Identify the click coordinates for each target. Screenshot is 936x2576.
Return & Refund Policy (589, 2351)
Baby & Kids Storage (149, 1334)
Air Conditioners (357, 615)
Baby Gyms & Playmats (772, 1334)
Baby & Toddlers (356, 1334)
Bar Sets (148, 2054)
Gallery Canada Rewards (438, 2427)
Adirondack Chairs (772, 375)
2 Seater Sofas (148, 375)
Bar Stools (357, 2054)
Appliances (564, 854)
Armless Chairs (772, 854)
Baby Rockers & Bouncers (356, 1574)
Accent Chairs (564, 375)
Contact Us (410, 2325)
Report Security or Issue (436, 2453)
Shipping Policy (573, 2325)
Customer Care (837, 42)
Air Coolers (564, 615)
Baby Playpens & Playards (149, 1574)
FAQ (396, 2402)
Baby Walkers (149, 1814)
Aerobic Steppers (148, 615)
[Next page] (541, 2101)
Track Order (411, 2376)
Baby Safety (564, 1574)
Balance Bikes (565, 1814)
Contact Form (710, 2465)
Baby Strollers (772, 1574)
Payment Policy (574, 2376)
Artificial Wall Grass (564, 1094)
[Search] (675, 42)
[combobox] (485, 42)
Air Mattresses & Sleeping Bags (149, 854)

Work task
Retyping the whole listing exactly is the task here.

Task output
Identify the click coordinates for each target. Screenshot is 936x2576.
Return & Refund Policy (589, 2351)
Baby & Kids Storage (149, 1334)
Air Conditioners (357, 615)
Baby Gyms & Playmats (772, 1334)
Baby & Toddlers (356, 1334)
Bar Sets (148, 2054)
Gallery Canada Rewards (438, 2427)
Adirondack Chairs (772, 375)
2 Seater Sofas (148, 375)
Bar Stools (357, 2054)
Appliances (564, 854)
Armless Chairs (772, 854)
Baby Rockers & Bouncers (356, 1574)
Accent Chairs (564, 375)
Contact Us (410, 2325)
Report Security or Issue (436, 2453)
Shipping Policy (573, 2325)
Customer Care (837, 42)
Air Coolers (564, 615)
Baby Playpens & Playards (149, 1574)
FAQ (396, 2402)
Baby Walkers (149, 1814)
Aerobic Steppers (148, 615)
[Next page] (541, 2101)
Track Order (411, 2376)
Baby Safety (564, 1574)
Balance Bikes (565, 1814)
Contact Form (710, 2465)
Baby Strollers (772, 1574)
Payment Policy (574, 2376)
Artificial Wall Grass (564, 1094)
[Search] (675, 42)
[combobox] (485, 42)
Air Mattresses & Sleeping Bags (149, 854)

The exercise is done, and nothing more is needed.